We need to choose wise leaders. But wise leaders are not always charismatic and charismatic leaders are rarely – probably never – wise (Sternberg and Glück, 2019). There is nothing the world needs more right now than wisdom, and those coaches and mentors who can facilitate wise thinking in the leaders they work with.
Business now demands a different kind of leader”, say famed Japanese Management Professors, Ikujiro Nonaka and Hirotaka Takeuchi (2011) in their breakthrough Harvard Business Review article, “one who will make decisions knowing that the outcomes must be good for society as well as the company… they also need a third, often forgotten kind of knowledge, called phronesis, or practical wisdom.”
We need wisdom because intelligence and creativity are not enough for creating a better world.
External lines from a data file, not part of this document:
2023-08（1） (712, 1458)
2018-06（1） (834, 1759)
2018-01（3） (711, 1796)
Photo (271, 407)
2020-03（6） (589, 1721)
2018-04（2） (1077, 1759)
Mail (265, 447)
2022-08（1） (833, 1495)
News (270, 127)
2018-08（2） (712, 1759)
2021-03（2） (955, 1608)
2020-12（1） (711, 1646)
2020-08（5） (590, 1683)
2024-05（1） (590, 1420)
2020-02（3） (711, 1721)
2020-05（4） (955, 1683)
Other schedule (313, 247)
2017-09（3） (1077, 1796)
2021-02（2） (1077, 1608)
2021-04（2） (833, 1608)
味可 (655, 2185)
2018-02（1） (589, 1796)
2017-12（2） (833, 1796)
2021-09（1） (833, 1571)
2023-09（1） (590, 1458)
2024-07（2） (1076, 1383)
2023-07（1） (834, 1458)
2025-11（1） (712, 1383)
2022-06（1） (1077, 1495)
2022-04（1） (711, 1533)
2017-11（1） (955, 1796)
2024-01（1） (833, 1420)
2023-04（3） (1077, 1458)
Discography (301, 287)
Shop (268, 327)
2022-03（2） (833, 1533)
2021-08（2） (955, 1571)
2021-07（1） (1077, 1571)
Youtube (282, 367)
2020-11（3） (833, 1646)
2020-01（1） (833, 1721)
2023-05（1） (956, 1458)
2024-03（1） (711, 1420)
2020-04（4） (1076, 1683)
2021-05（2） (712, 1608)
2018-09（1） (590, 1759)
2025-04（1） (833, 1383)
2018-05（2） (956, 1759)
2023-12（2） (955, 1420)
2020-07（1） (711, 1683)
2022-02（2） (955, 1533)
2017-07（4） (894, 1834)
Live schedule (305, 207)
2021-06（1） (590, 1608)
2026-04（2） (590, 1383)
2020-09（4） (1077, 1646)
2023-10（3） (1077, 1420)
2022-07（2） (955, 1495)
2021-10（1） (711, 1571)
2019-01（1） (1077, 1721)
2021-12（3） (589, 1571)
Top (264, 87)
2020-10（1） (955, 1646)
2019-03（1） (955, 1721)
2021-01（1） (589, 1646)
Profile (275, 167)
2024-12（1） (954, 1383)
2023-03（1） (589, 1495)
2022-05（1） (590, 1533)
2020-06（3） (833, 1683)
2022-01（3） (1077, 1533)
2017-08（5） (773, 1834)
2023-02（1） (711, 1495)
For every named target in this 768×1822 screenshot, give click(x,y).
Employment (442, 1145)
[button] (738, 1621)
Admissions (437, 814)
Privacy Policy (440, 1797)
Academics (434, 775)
Sternberg (2019) distinguishes between deep wisdom, non-wisdom, and foolishness. People can be highly creative or highly intelligent, they can exhibit quasi-wisdom or pseudo-wisdom, but the six cognitive fallacies of foolishness can be seen in too many of our business, political, and community leaders on the world stage.
Ferguson, A. (2019). Banking Bad. Sydney, NSW: HarperCollins.Oreskes, N., and Conway, E.M. (2014). The Collapse of Western Civilization. New York, NY: Columbia University Press.
Nonaka, I., and Takeuchi, H. (2011). The wise leader: How CEOs can learn practical wisdom to help them do what’s right for their companies – and society. The Harvard Business Review, May.
Oreskes, N., and Conway, E.M. (2014). The Collapse of Western Civilization. New York, NY: Columbia University Press.
Rooney, D., McKenna, B., and Liesch, P. (2010). Wisdom and management in the knowledge economy. London: Routledge.
Sternberg, R.J. (2019). Race to Samara: The Critical Importance of Wisdom in the World Today. In: Sternberg, R.J., and Glück, J. (Eds.) The Cambridge Handbook of Wisdom. Cambridge, UK: Cambridge University Press.
Sternberg, R.J., and Glück, J. (2019). Why Is Wisdom Such an Obscure Field of Inquiry and What Can and Should Be Done About It? In: Sternberg, R.J., and Glück, J. (Eds.) The Cambridge Handbook of Wisdom. Cambridge, UK: Cambridge University Press.

Wheatley, M.J. (2017). Who Do We Choose to Be? Oakland, CA: Berrett-Koehler.